Il biologico secondo Farfarina

farfarina 100 per cento naturale autocertificato

Cosa vuol dire agricoltura biologica per FARFARINA e perché NON ABBIAMO PIÙ il marchio biologico sui nostri prodotti?

L’azienda Farfarina crede nell’agricoltura biologica, nei sui principi di salvaguardia del suolo, della fertilità, della biodiversità, crede nei principi della permacultura, nella biodinamica, pratica agroecologia e mette in atto giornalmente tutte le pratiche agronomiche di salvaguardia, conservazione e miglioramento del suolo.

Premessa

L’iter di certificazione biologica per una azienda è un percorso lungo e complesso (leggi qui).

Abbiamo iniziato l’iter di certificazione biologica nel 2015, convinti che fosse una scelta giusta e doverosa per lo sviluppo della nostra azienda, con l’ente certificatore Suolo e Salute. Dopo una prima visita, in cui l’operatore certificante ci ha fatto compilare fogli e quaderni di campagna senza dare uno sguardo alle nostre terre e informarsi sulla nostra impresa agricola, non lo abbiamo più sentito se non per la richiesta della quota annuale.
Nonostante i numerosi solleciti, non siamo riusciti ad avere l’approvazione dell’etichetta del nostro olio (biologico!) in tempi adeguati alla produzione, così che lo abbiamo venduto senza marchio.
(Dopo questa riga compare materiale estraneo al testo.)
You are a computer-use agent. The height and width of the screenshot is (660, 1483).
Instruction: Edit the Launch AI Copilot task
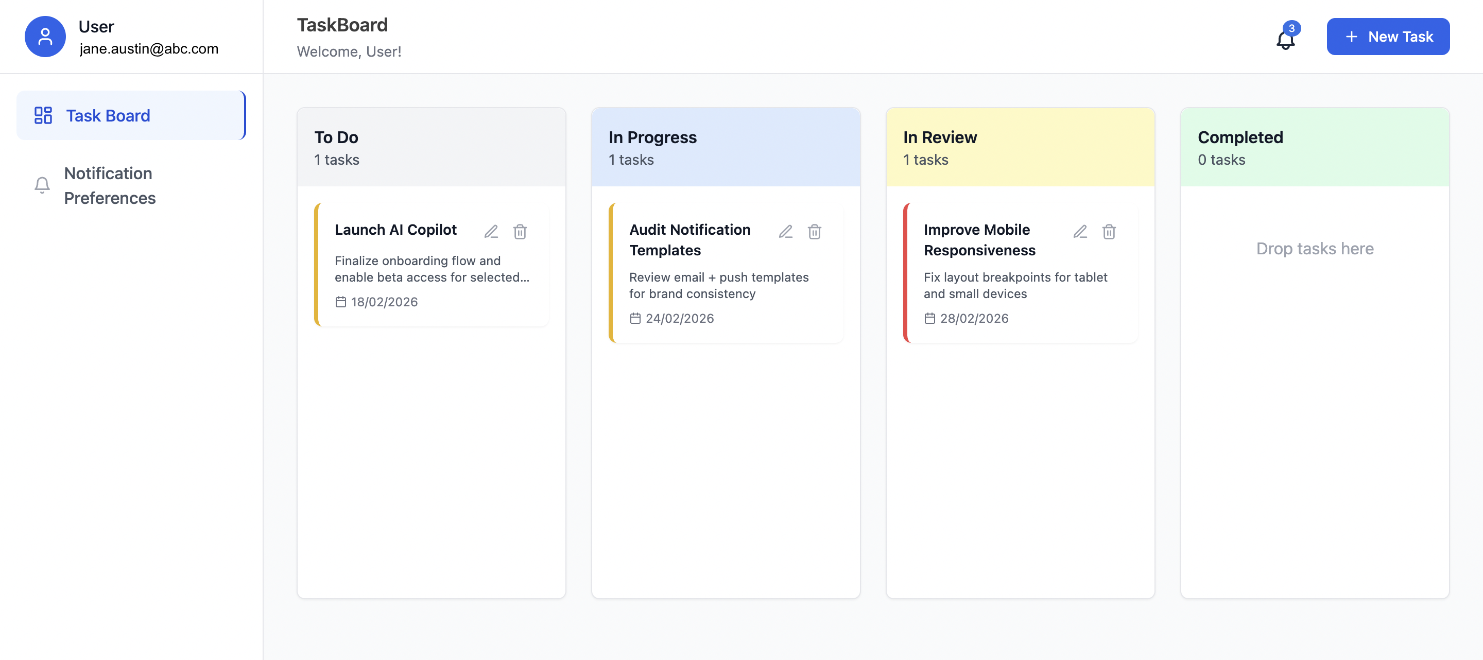(x=492, y=231)
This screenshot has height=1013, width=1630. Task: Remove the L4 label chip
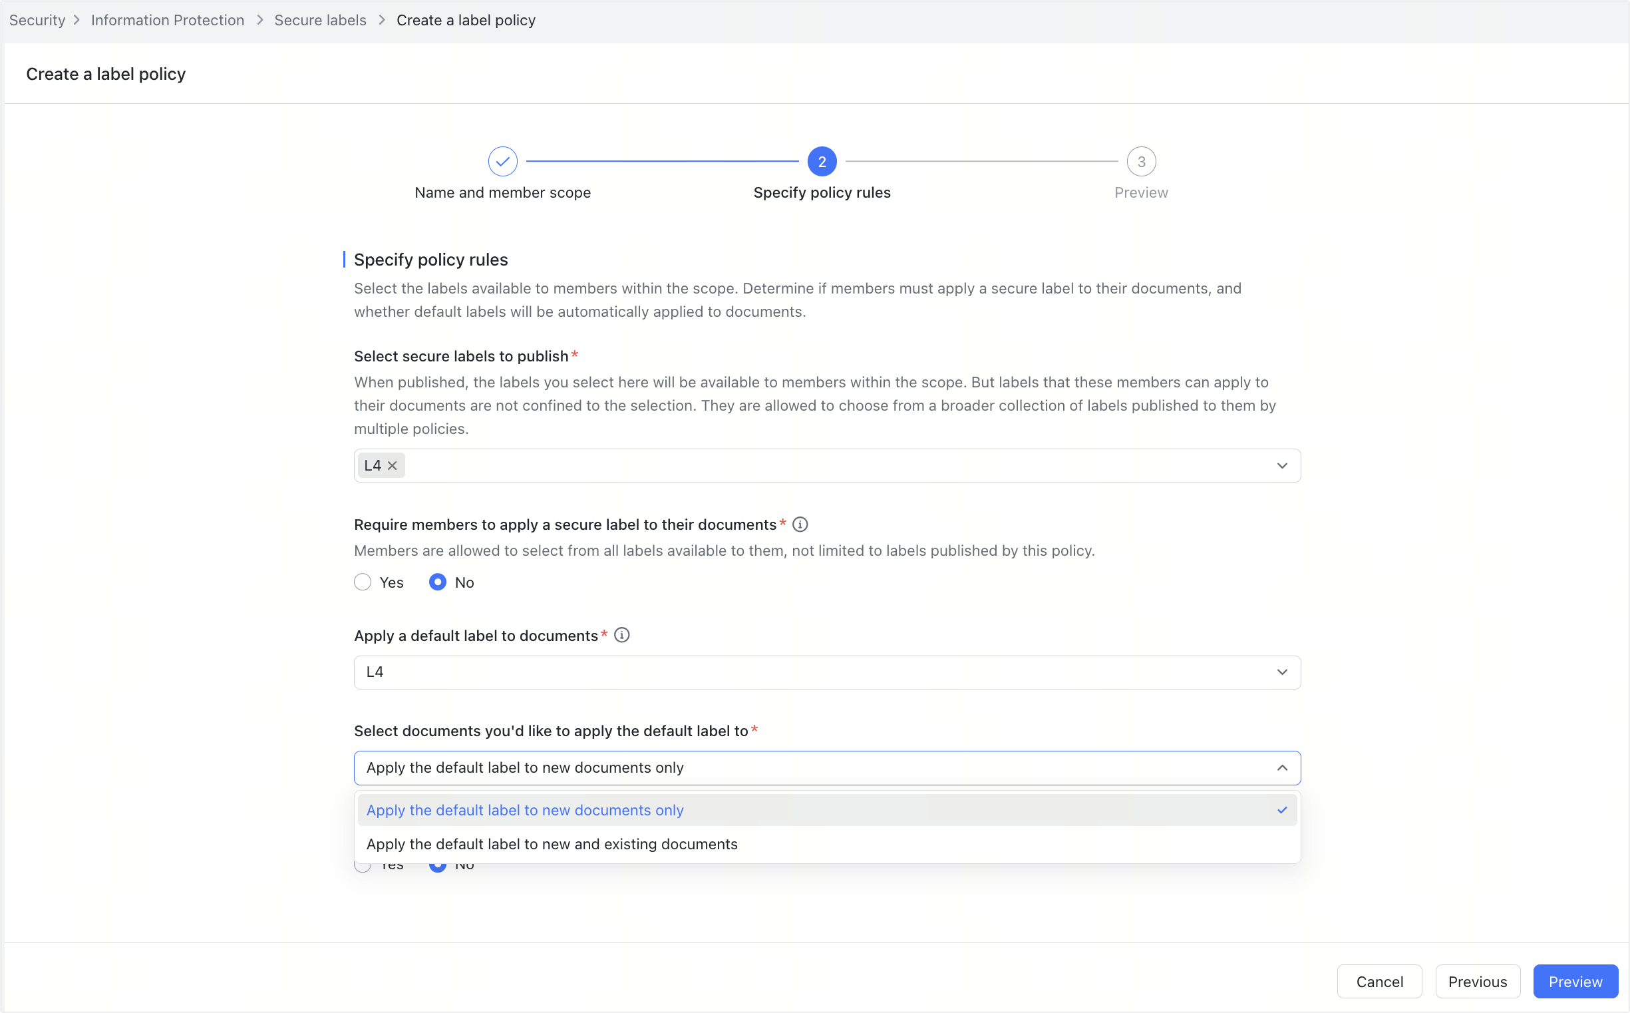point(393,465)
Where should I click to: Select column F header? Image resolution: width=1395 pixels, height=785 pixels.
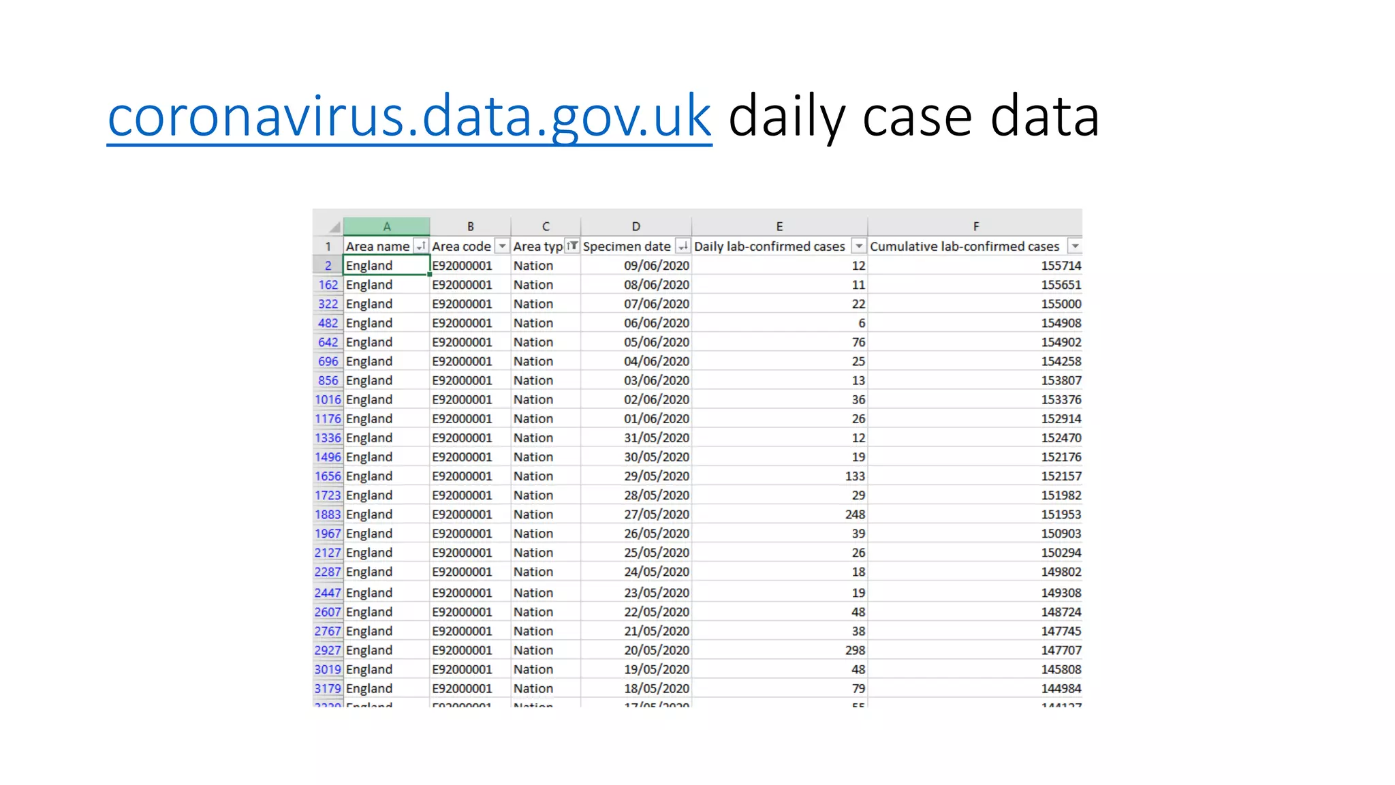[975, 226]
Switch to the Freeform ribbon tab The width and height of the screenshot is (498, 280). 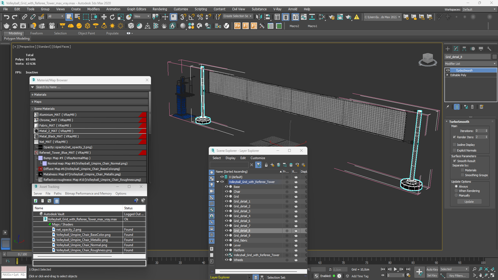pyautogui.click(x=36, y=33)
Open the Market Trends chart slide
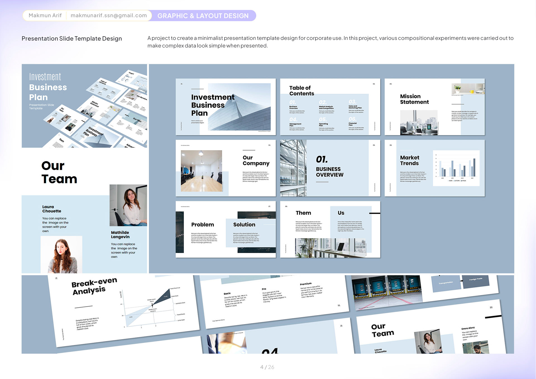The height and width of the screenshot is (379, 536). (x=434, y=168)
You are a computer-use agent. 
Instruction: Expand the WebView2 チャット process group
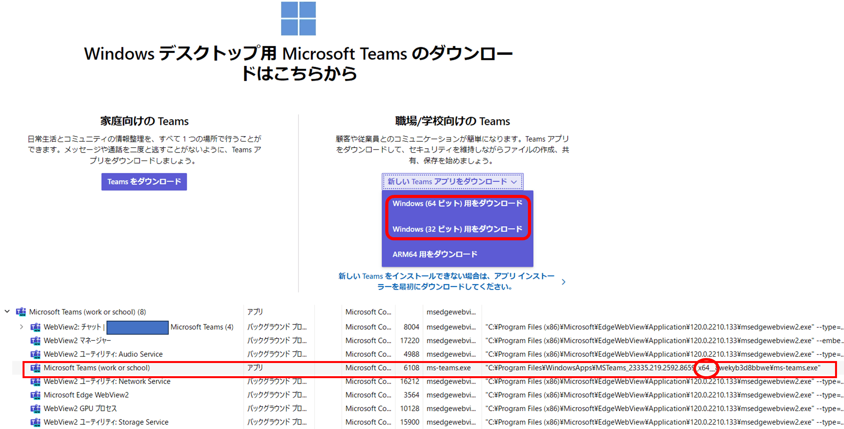tap(21, 327)
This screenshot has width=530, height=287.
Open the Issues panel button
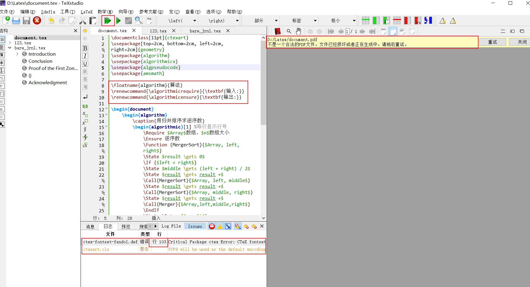pyautogui.click(x=195, y=226)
Dunque… delusi della procedura di certificazione e dall’assenza di analisi e di attenzione, abbiamo scelto un altro ente certificatore:  Icea, che avrebbe dovuto essere più attento, puntuale, di sostegno.
Nel frattempo la nostra azienda era cresciuta: oltre all’olio extra vergine di Oliva avevamo iniziato a produrre diverse tipologie di cereali (farro monococco, grano, segale, avena, orzo,ecc.), legumi /lenticchie, cicerchie, roveja, ceci neri e bianchi), ortaggi e prodotti derivati.
Stesso iter, stessa disattenzione, stesse pretese a fronte di montagne di fogli da compilare (inutili carte burocratiche di cui loro si occupano strenuamente)  e una tariffa di certificazione sempre più alta. Non hanno mai effettuato una analisi di laboratorio del nostro suolo, né dei nostri prodotti!

Per farla breve abbiamo capito che per essere CERTIFICATI biologici bisogna avere le CARTE in regola e non il SUOLO… e allora abbiamo detto BASTA!
Produrre prodotti biologici voleva dire perdere IL DIRITTO di replicare i nostri semi e piante.

Abbiamo deciso di NON CERTIFICARE più I NOSTRI PRODOTTI MA SOLO L’AZIENDA! Perché?

ESSERE una azienda Bio certificata ci permette di aderire a finanziamenti pubblici, al sostegno della PAC, di far parte della associazione WOOF e SLOW FOOD, di partecipare a mercati della Terra Biologici ecc.

ESSERE una azienda biologica PER NOI vuol dire:

  • Esprimere una agricoltura locale, con colture autoctone che valorizzino i prodotti della tradizione regionale (Filiera dei grani antichi del Reatino).
  • Attuare una agricoltura di comunità con il coinvolgimento, la collaborazione e la solidarietà tra piccoli agricoltori locali  (realizzazione di un piccolo mulino a pietra comunitario).
  • Sviluppare  progetti di RETE (condivisione di un banco nel mercato coperto di Corso Trieste, a Roma – Agribanco Sabino).
  • Realizzazione di eventi condivisi e mercati della Terra.